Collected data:
**********

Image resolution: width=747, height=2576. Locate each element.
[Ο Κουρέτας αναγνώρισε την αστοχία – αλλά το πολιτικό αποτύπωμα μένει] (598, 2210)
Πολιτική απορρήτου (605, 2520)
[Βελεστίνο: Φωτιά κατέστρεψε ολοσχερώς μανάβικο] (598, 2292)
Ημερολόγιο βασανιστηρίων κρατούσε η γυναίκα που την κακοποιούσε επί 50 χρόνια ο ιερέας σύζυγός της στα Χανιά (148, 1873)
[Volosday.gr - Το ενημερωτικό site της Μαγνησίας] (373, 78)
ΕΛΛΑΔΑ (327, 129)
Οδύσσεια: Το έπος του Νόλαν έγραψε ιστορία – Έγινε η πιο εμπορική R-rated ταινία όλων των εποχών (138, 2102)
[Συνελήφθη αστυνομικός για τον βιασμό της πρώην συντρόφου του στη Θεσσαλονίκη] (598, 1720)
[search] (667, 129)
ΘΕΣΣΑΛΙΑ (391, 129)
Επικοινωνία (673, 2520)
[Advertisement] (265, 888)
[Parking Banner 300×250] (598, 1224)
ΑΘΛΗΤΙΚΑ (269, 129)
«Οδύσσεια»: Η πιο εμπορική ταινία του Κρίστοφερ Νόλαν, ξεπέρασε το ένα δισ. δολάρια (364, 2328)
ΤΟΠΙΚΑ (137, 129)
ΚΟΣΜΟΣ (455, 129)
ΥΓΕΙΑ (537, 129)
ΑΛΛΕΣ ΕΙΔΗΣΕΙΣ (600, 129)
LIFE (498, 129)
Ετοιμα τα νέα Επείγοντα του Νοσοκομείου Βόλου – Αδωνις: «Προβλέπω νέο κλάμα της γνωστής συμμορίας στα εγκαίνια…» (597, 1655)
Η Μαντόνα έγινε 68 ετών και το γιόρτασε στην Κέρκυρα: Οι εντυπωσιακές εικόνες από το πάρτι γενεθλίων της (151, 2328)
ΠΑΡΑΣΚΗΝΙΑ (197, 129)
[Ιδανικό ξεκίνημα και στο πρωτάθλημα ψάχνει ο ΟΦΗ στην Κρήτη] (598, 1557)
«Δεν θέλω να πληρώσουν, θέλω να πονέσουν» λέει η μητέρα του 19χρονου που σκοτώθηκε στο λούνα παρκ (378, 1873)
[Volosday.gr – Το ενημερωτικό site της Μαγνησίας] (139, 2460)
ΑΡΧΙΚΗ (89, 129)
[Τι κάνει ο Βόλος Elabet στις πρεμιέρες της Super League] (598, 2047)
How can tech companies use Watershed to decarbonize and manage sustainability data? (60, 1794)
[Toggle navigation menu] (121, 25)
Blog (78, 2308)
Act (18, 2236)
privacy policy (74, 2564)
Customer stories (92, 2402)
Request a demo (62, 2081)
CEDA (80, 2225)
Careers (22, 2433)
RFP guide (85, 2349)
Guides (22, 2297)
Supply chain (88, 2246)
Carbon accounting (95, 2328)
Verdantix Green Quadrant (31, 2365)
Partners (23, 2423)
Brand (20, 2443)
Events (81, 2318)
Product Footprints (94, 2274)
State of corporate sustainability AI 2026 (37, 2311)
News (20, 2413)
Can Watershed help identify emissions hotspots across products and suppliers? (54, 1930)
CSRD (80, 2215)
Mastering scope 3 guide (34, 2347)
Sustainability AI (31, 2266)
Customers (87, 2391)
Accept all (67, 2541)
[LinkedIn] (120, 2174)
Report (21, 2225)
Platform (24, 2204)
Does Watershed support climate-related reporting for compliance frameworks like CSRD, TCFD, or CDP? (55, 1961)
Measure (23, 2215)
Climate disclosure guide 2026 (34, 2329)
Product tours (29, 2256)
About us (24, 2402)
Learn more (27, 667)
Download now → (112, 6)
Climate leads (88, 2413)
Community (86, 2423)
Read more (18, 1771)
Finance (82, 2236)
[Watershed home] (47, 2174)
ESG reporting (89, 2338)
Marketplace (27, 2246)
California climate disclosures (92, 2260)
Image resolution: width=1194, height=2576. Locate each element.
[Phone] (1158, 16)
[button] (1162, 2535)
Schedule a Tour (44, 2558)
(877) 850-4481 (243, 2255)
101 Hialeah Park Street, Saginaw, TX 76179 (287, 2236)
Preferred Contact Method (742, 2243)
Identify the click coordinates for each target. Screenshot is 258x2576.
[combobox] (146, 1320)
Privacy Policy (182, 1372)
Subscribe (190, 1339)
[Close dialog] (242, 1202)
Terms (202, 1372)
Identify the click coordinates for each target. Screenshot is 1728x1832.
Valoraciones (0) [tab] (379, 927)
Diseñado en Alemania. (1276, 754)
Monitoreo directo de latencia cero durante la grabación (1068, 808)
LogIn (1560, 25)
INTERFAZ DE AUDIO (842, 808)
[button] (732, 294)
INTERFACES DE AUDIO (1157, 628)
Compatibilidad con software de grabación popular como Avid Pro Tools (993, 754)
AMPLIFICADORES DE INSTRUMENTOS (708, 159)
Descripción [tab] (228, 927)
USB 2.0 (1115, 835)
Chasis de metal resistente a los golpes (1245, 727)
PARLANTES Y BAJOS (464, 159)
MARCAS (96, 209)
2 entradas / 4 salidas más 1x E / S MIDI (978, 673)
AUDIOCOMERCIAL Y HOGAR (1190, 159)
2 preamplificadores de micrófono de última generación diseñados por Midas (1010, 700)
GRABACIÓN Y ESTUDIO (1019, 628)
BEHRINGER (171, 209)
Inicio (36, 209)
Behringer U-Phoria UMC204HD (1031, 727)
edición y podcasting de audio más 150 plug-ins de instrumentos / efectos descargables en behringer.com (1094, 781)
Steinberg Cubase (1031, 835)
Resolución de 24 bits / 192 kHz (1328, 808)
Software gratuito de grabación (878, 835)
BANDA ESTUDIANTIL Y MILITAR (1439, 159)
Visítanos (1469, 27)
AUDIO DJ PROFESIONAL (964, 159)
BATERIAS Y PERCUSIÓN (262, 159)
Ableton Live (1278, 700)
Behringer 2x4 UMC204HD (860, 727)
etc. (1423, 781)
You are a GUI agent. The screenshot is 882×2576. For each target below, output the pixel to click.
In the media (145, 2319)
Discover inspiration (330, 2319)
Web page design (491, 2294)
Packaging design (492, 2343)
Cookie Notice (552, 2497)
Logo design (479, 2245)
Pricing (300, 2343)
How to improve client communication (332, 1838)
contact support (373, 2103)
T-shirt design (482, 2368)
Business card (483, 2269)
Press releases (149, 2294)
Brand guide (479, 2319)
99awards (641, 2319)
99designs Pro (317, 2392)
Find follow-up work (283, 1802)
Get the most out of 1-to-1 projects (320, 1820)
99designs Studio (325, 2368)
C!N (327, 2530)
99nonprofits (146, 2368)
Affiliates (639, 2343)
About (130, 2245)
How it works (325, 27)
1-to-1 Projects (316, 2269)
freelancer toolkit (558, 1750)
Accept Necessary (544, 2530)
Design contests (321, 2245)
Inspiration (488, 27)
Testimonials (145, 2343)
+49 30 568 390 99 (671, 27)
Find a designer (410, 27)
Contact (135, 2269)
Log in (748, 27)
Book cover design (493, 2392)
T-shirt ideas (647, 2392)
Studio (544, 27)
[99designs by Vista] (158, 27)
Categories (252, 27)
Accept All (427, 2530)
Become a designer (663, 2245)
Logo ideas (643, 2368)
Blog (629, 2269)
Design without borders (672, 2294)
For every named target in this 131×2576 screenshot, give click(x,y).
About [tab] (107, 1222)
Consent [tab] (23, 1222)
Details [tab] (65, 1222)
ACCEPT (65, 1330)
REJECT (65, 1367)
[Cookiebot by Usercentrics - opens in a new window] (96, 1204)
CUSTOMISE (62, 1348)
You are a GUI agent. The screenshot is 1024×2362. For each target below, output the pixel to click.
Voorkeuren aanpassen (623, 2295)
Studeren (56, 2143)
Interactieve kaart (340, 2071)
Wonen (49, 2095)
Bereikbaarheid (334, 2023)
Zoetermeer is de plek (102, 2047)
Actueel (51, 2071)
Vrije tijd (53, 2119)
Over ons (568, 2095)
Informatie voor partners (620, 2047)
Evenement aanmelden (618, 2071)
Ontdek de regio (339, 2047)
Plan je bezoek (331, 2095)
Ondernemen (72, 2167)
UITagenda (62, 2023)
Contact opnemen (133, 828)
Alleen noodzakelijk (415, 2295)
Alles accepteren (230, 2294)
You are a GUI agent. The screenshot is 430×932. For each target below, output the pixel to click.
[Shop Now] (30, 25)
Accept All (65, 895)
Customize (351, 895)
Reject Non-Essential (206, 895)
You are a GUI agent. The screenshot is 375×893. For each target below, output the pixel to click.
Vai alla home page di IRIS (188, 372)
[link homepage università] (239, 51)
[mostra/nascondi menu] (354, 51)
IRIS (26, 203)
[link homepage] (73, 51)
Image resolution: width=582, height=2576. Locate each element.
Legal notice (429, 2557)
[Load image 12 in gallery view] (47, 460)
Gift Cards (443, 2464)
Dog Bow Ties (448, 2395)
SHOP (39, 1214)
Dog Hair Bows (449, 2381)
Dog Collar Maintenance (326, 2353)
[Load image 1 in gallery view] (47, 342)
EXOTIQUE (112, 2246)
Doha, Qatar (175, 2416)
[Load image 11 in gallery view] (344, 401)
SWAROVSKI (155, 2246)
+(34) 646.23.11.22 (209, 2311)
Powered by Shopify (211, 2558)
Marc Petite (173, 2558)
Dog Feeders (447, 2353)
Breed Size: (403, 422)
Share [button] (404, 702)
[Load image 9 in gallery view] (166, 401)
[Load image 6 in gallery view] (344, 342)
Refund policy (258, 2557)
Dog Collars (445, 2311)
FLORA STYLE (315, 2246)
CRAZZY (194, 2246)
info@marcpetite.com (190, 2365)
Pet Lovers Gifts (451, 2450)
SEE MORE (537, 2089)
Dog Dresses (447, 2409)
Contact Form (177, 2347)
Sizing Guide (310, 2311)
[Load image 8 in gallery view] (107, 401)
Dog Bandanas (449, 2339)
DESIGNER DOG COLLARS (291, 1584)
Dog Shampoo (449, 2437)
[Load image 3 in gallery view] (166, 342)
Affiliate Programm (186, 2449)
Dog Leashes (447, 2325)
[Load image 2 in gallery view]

**********

• **Exercise aim**: Copy the stretch of the records above that runs from the line with "Over ons (568, 2095)" through the line with "Alles accepteren (230, 2294)". Both end lines belong in the copy, and nothing else does.

• **Task solution**:
Over ons (568, 2095)
Informatie voor partners (620, 2047)
Evenement aanmelden (618, 2071)
Ontdek de regio (339, 2047)
Plan je bezoek (331, 2095)
Ondernemen (72, 2167)
UITagenda (62, 2023)
Contact opnemen (133, 828)
Alleen noodzakelijk (415, 2295)
Alles accepteren (230, 2294)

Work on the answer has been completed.